- [Work required] Your answer is to be the exact text of the lines from the one containing "Unfold the sidebar navigation" through the final line of the entries, restated in full, with pictures omitted.

--- Data Enclosed Below ---

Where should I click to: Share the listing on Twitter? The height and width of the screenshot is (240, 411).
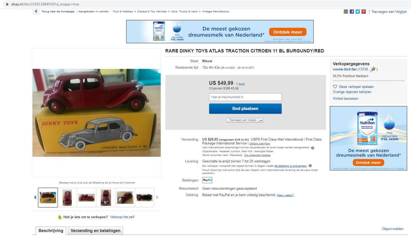pyautogui.click(x=358, y=12)
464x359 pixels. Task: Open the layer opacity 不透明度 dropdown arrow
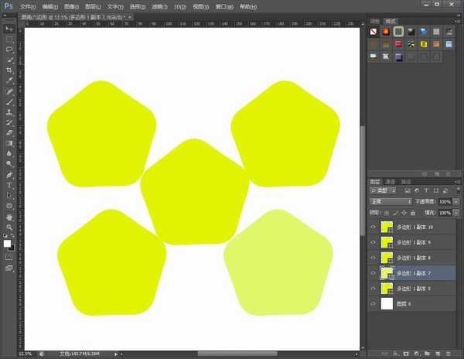[455, 201]

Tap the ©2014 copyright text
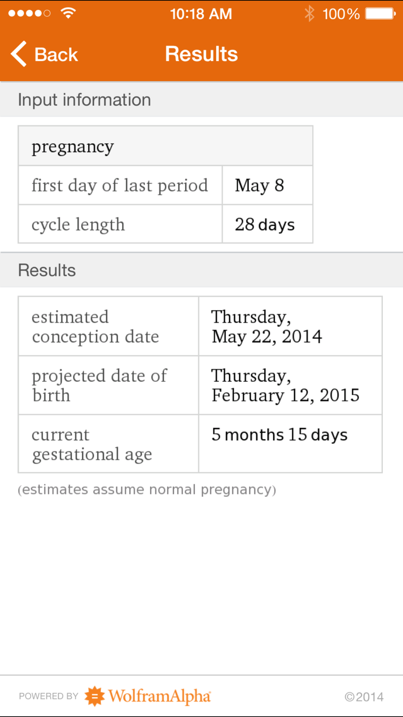pyautogui.click(x=364, y=697)
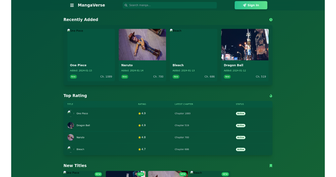The height and width of the screenshot is (177, 336).
Task: Click the bookmark icon beside New Titles
Action: pos(270,166)
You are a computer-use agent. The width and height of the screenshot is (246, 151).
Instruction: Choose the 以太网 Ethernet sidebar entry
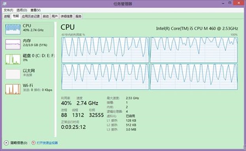pyautogui.click(x=28, y=74)
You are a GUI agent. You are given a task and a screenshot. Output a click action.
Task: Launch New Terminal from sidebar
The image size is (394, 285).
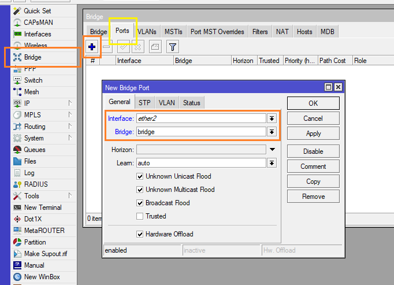[x=42, y=208]
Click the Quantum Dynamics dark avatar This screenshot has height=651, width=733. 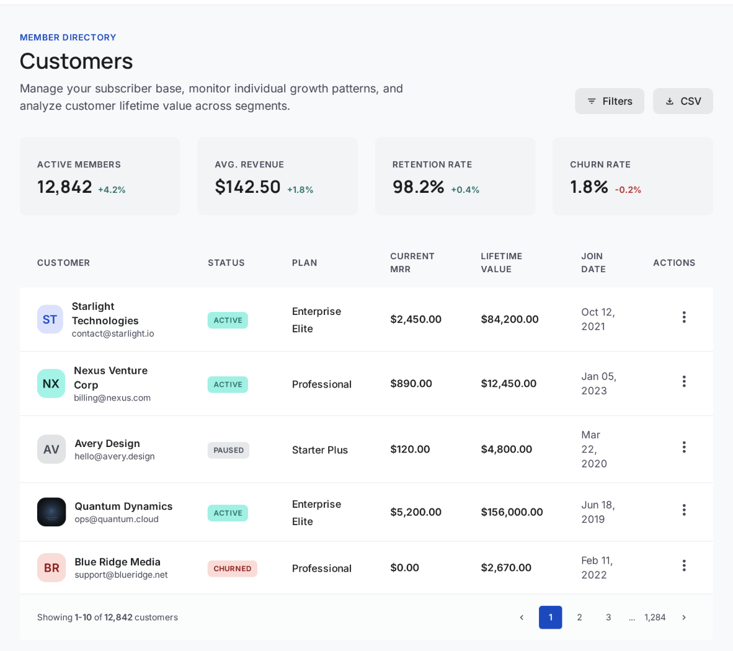(x=51, y=512)
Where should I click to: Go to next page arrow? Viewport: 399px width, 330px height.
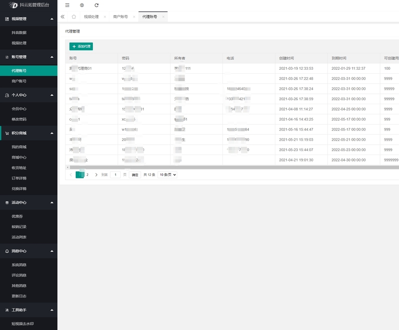[96, 175]
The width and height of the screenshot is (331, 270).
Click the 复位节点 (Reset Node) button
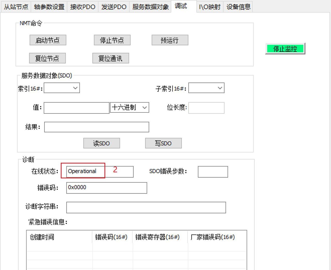[47, 58]
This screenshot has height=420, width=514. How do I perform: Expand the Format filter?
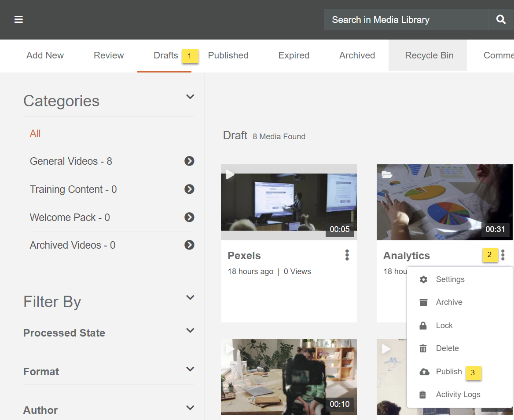(x=190, y=369)
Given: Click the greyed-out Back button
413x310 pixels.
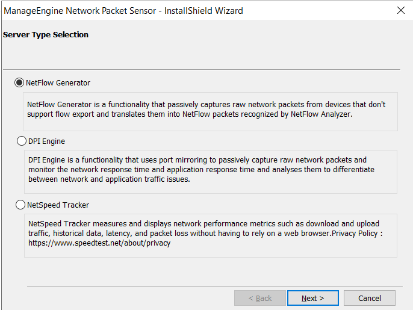Looking at the screenshot, I should point(260,298).
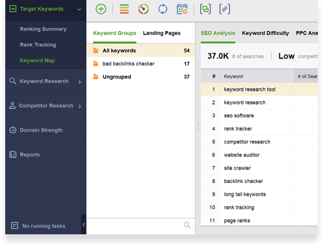Collapse the sidebar with arrow handle

coord(84,225)
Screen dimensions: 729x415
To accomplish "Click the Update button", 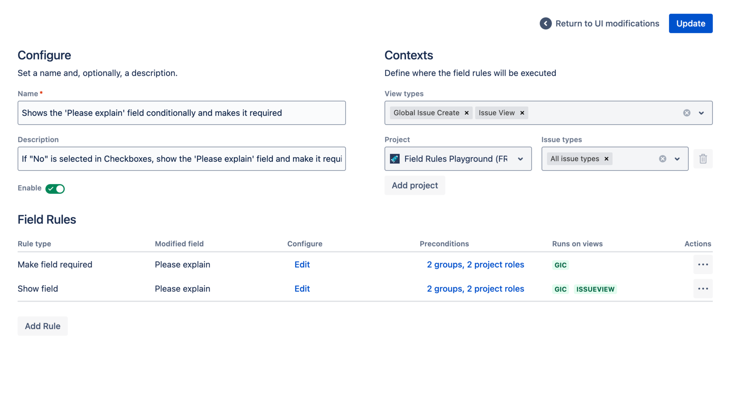I will pos(690,24).
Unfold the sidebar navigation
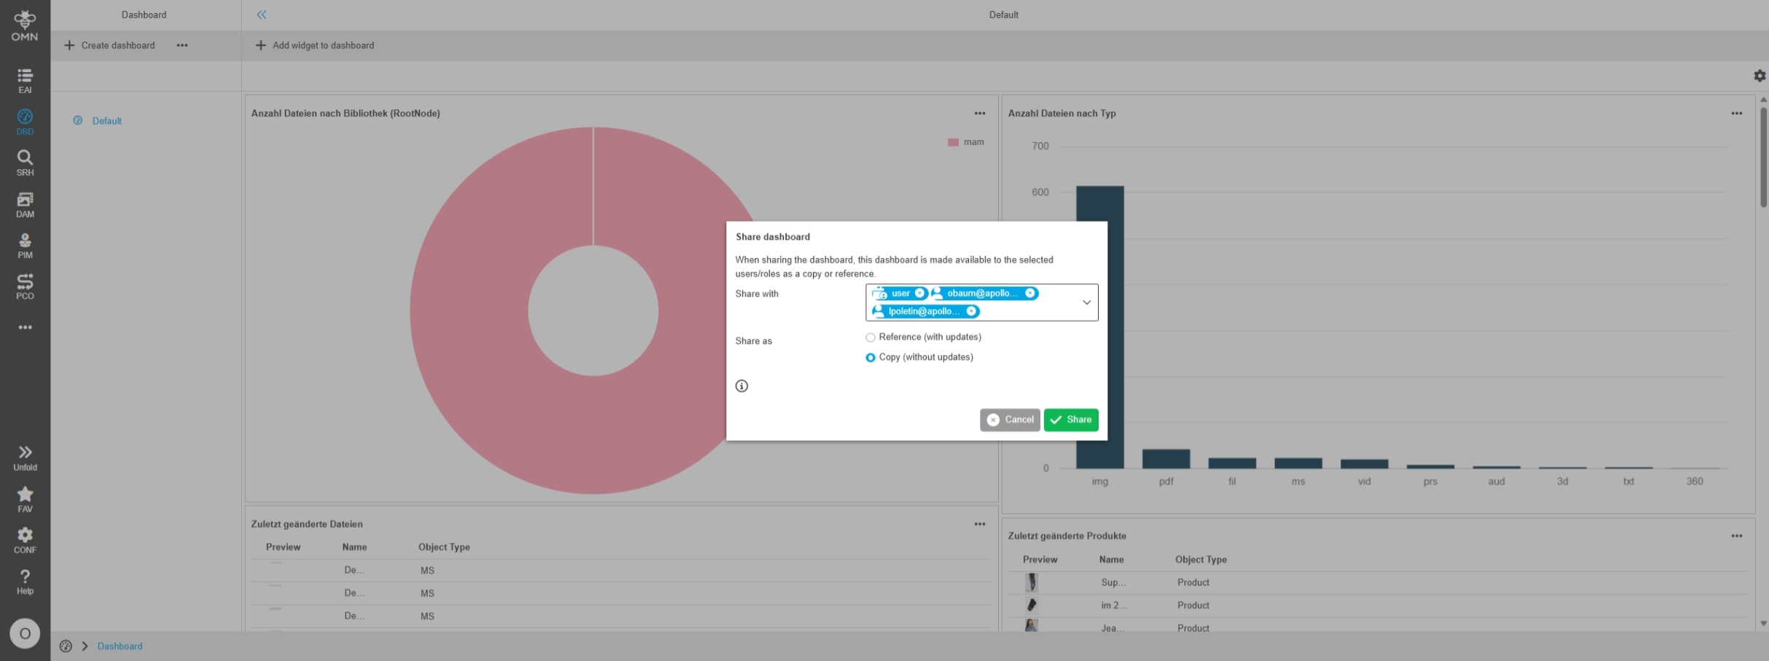This screenshot has height=661, width=1769. [x=25, y=457]
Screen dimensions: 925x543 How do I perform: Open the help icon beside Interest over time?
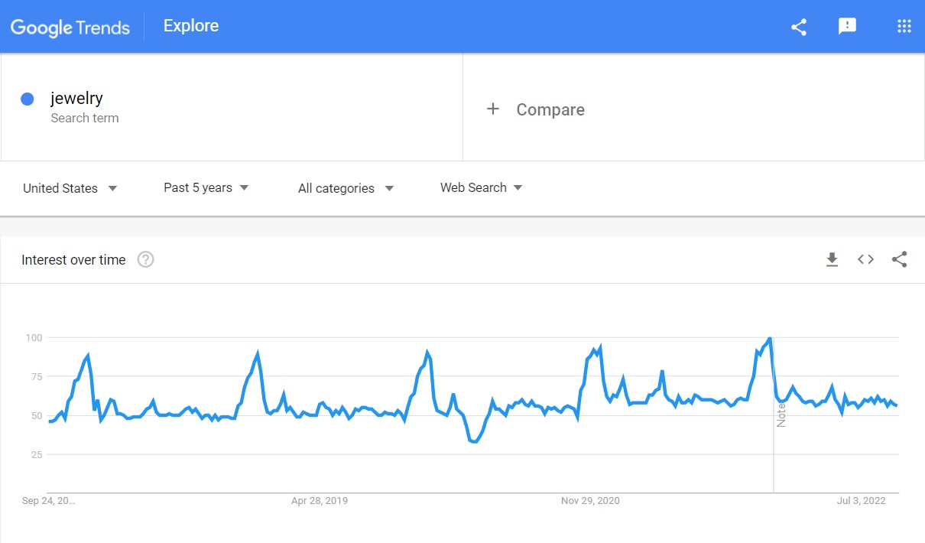pyautogui.click(x=145, y=260)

--- End of Enclosed Data ---

- [The answer]
Unfold the sidebar navigation
This screenshot has height=661, width=1769. [x=25, y=457]
Screen dimensions: 925x543 How do I perform: Open the help icon beside Interest over time?
pyautogui.click(x=145, y=260)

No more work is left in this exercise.